Since I don't see hit point damage as being a representation of just "health", but a combination of wounds, morale damage, psychic damage, fatigue, and the many other factors that can keep an opponent fighting. Because of this, I told him I'd be willing to try to work with him in order to get something to work. I have a feeling that we might end up having to design or modify a class heavily, but we'll see.

I told him that I would allow him that I could probably allow him to reskin some attack powers to be using fancy footwork, provoking missed swings, and so forth in order to allow the narrative to be that he is making enemies wear themselves out against him and lose morale. A defeated opponent could "surrender" at 0 hit points, or "run away" at 0 hit points. He wants to reflavor a basic attack against a minion so that instead of dealing damage to them (and killing them or knocking them unconcious) that he wants it to be flavored as he knocks the weapon from their hand and they lose morale and retreat.

I'm ok with that conceptually, but it will probably take some tweaking.
 

Squire James

First Post
Given the nature of 4e D&D, I'd say we look at action movies for inspiration. One thing that I've noticed is that disarming generally served two roles: (1) a "game-ender" that represents the end of the fight, or (2) a dramatic moment where usually-the-hero is temporarily placed in a position of disadvantage.

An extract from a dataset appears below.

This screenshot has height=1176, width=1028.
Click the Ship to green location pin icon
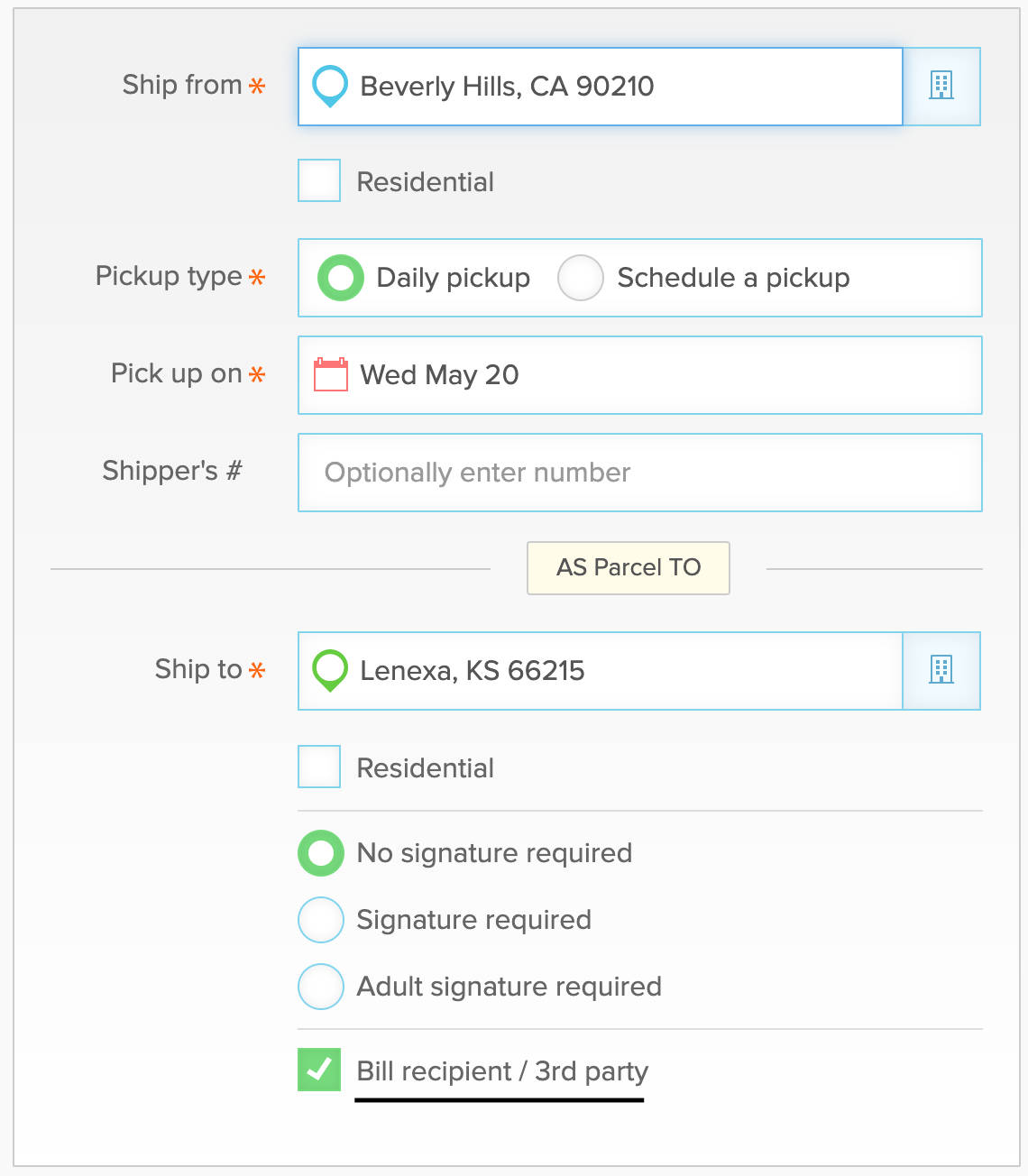tap(330, 671)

(1) seems to be a result of reducing someone to 0 HP. (2) seems to be a somewhat serious status effect such as dazed or weakened. It'd probably be easiest to state that a daze or weakened result can be from losing one's weapon, with the end of the effect representing recovery of that weapon.

The only problem I foresee is when a PC tries to interfere with the weapon's retrieval in some way. I'd call it a penalty imposed on the monster's next save based on how "big" the action the player spent in their hindrance (-1 for a minor action, -2 for a move action, or -4 for a standard action; non-stacking). If the effect automatically ends at end of next turn, apply the penalty to the next d20 roll the foe attempts that round. If the foe makes the save and/or hits the PC anyway, well, luck is like that sometimes!